Tuesday, August 27, 2013

The Chennai Express






So a couple weekends ago, I went to go visit my dear friends C and D who just moved to Redwood City from The City (San Francisco) and into a brand new (beautiful!) condo. Among other things, we had a great weekend going for walks in the wildlife reserve outside of their front porch (life’s rough, right?), debating the safety of his new, red Ducati speed bike, most likely drinking more than we should and “doing Indian things” (their words, not mine). We went to Indian brunch, where I got some dosa (a large crepe-like thing, which you tear into pieces and eat with one of the five various sauces that it’s served with) and going to an Indian movie.
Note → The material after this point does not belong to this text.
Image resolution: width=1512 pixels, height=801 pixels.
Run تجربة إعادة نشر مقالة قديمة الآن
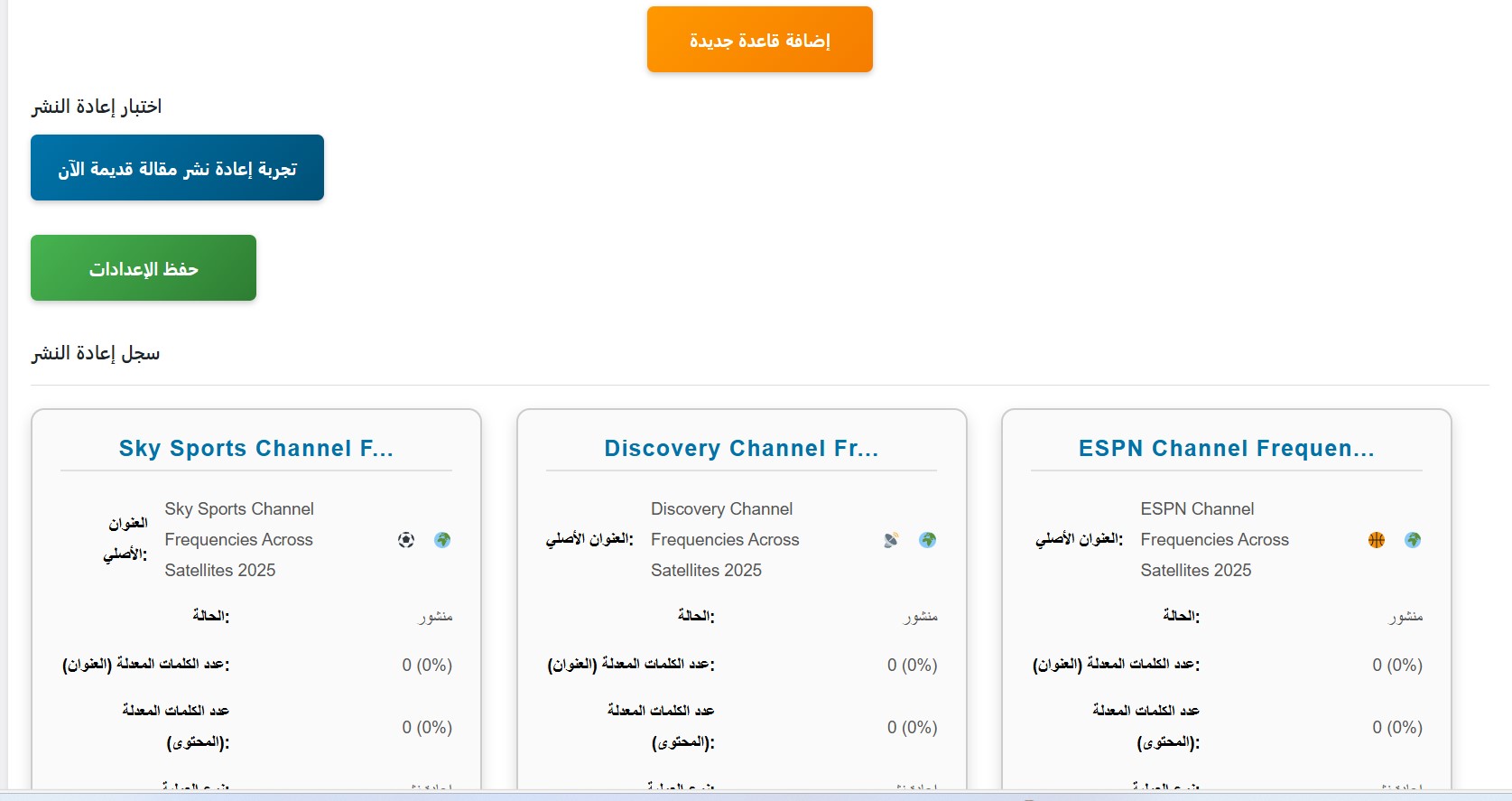point(177,168)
We went to go watch Chennai Express, which, although there are terrible reviews of it floating around, I found to be thoroughly interesting and enjoyable. I learned a lot. It was truly a cultural experience. A recap:

  • All my Indian friends love to dance, but they always made fun of how funny Indian dancing (moves often stolen from Bollywood movies) is. Well, there is AWESOME music in Bollywood movies, so my conclusion is that Indians dance differently (note: not just standing there dry humping the air) because their music is better. Here’s what I see for the future-- a return of Indian beats (bhangra beats, yo) in mainstream music again (kind of like when we saw the emergence of latin music in the 90s)
  • Why can’t all movie theaters offer snacks of the samosa variety? I tell you what, it doesn’t have to be an Indian movie for me to thoroughly enjoy a mango lassi (I know it’s not “real Indian food”, but I really like them) and a samosa with my movie. I think they’d pair just as well with the new Wolverine movie than with Chennai Express. Delicious
  • I feel like I got my money’s worth. It was approximately a 3 hour movie. I got an intermission in the middle-- to buy more snacks. When I came back, there was another set of previews before the movie started again. This, my friends, has got to be pure marketing genius. Someone in the Indian movie industry came up with the “Why not two sets of previews? Two sets of advertising revenue? Two times to build hype for what’s coming up?” and someone gave him a million dollars in a burlap sack (with a green dollar sign painted on it). I’m pretty sure that’s how it works when you’re a business genius
  • Finally, I know Indian movies get a lot of crap because they’re slightly formulaic. Okay, really formulaic. The formula basically goes like this: take one protagonist who is poor, have them meet by chance another main character of the opposite sex who is not. Have them fall in love. Introduce a third party that is a hurdle for the two characters to overcome if they want to be together. Multiply with some family disbelief, some family members trying to secretly sabotage/support the two lovebirds and then some silly antics. Divide by one big (very public) confession/show of love. Live happily ever after. I’m not a big romantic, although I wish I was. But the best part of the movie is the escapism. It’s just so over the top that you actually begin wishing that you could believe that life will work out like that and you’ll find the person that will make you happy (and apparently break into a choreographed dancing/singing number with elephants) and that understands where you’re coming from even though you’re from two different worlds. I’m willing to pay for that


Now, all I need to do is find another Indian movie house. Chai please.